__DESCRIPTION OF THE TASK__:
Output every line of the material exactly, omitting images.

__DATA SHOWN__:
*** Block opens ***

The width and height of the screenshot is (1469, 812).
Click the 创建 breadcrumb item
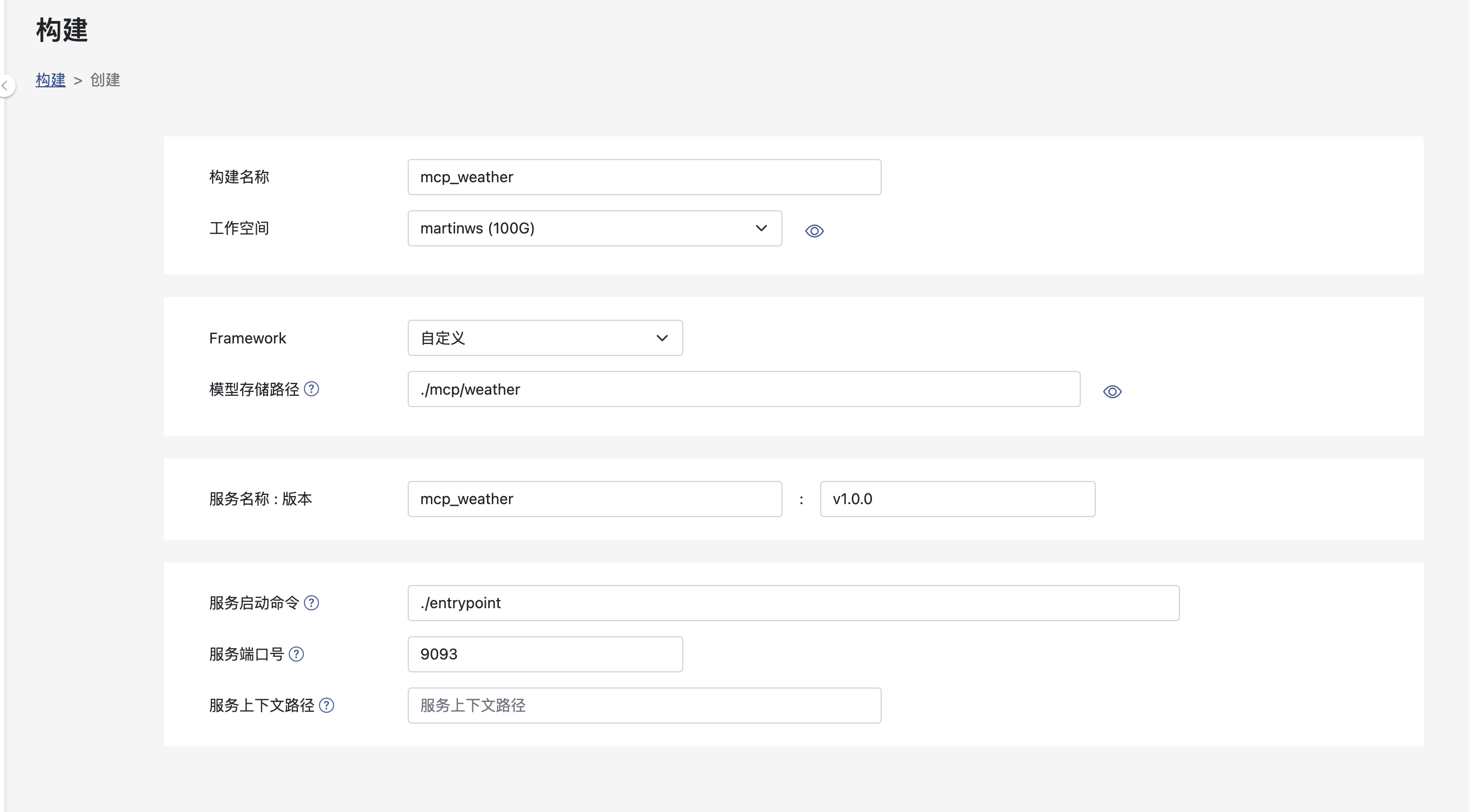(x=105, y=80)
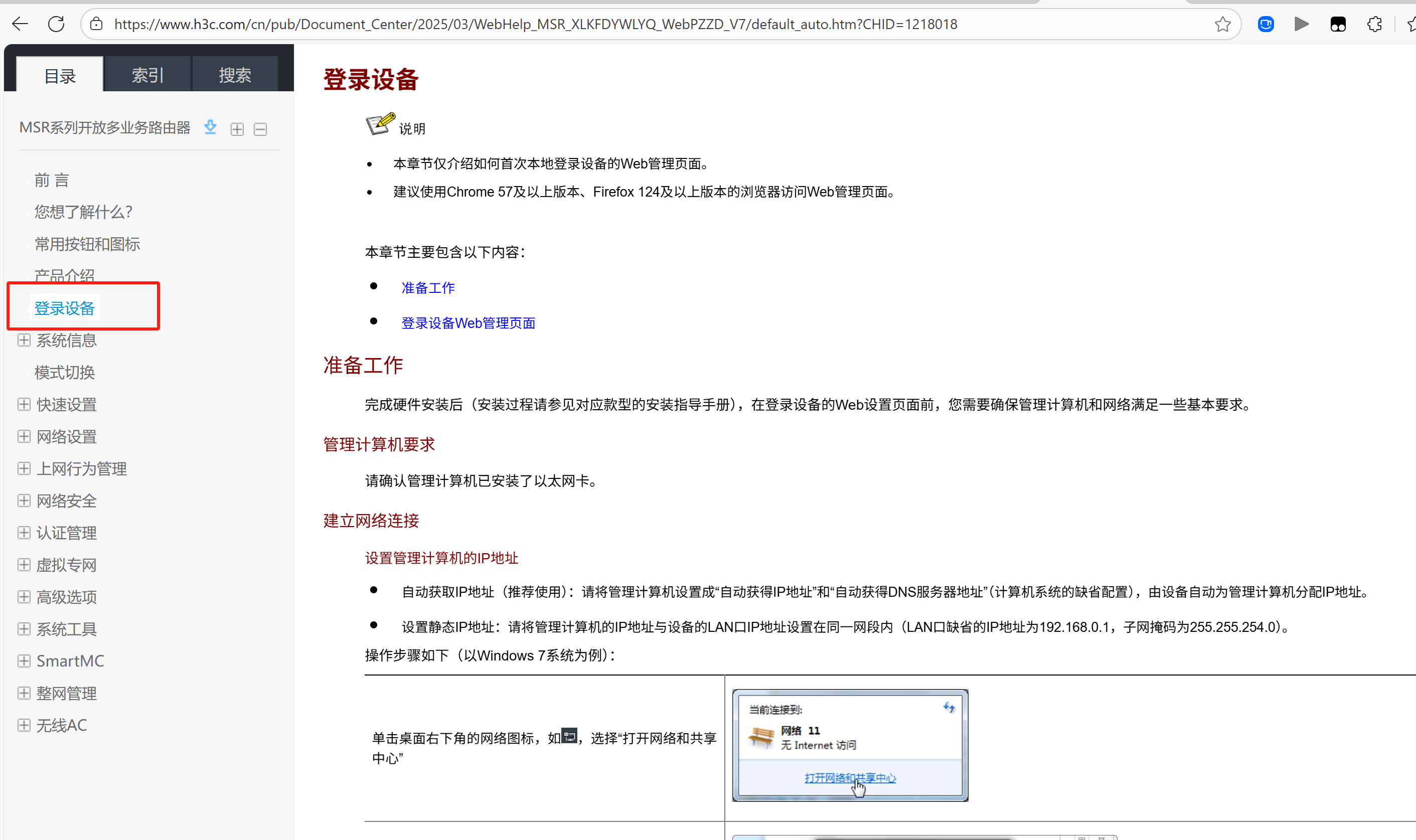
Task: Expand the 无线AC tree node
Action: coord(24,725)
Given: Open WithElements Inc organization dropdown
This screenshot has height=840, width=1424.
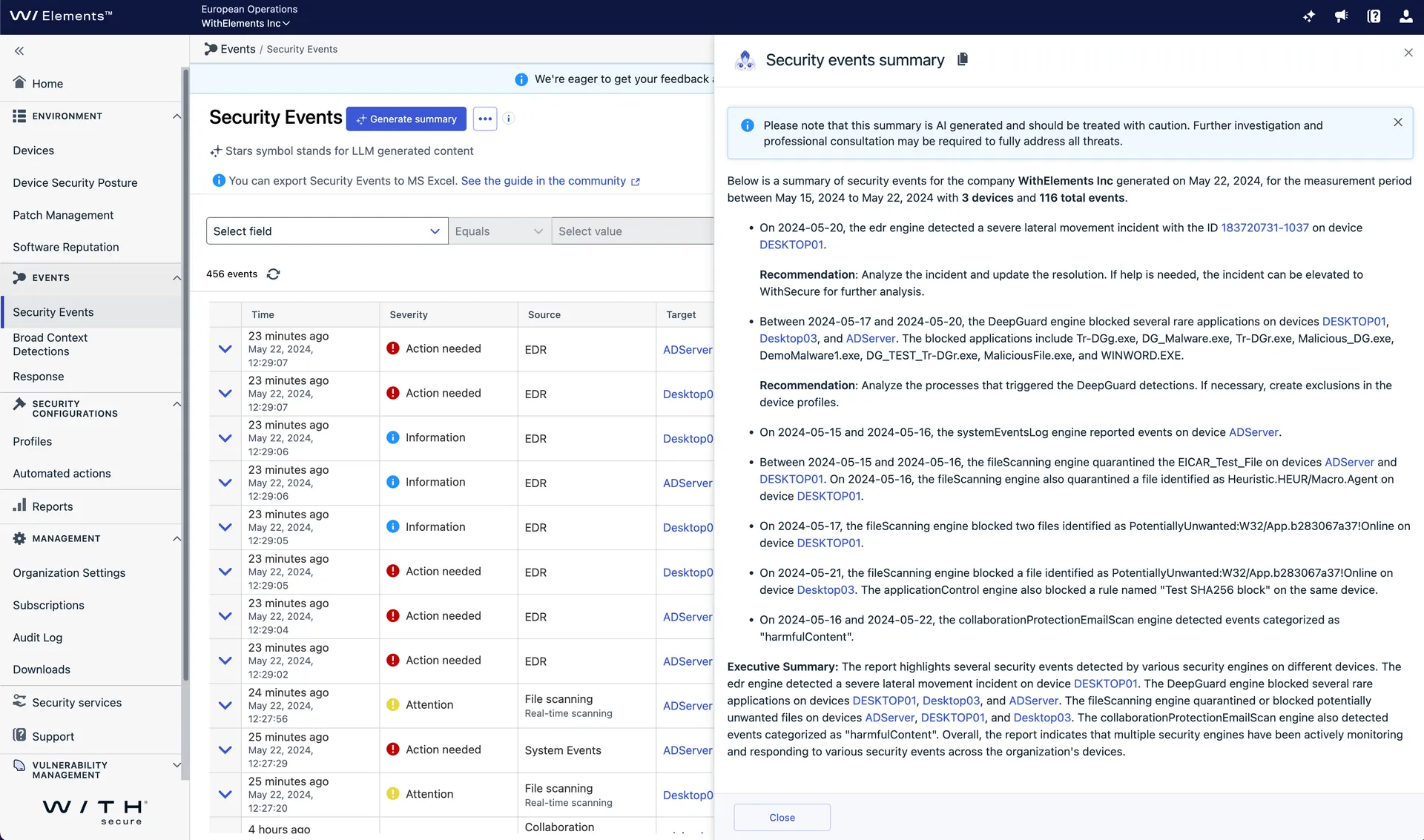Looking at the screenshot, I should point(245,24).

*** Block closes ***

__RESPONSE TO THIS TASK__:
The width and height of the screenshot is (1469, 812).
Click the 创建 breadcrumb item
(x=105, y=80)
Task: Expand the 无线AC tree node
Action: coord(24,725)
Given: Open WithElements Inc organization dropdown
This screenshot has height=840, width=1424.
Looking at the screenshot, I should point(245,24).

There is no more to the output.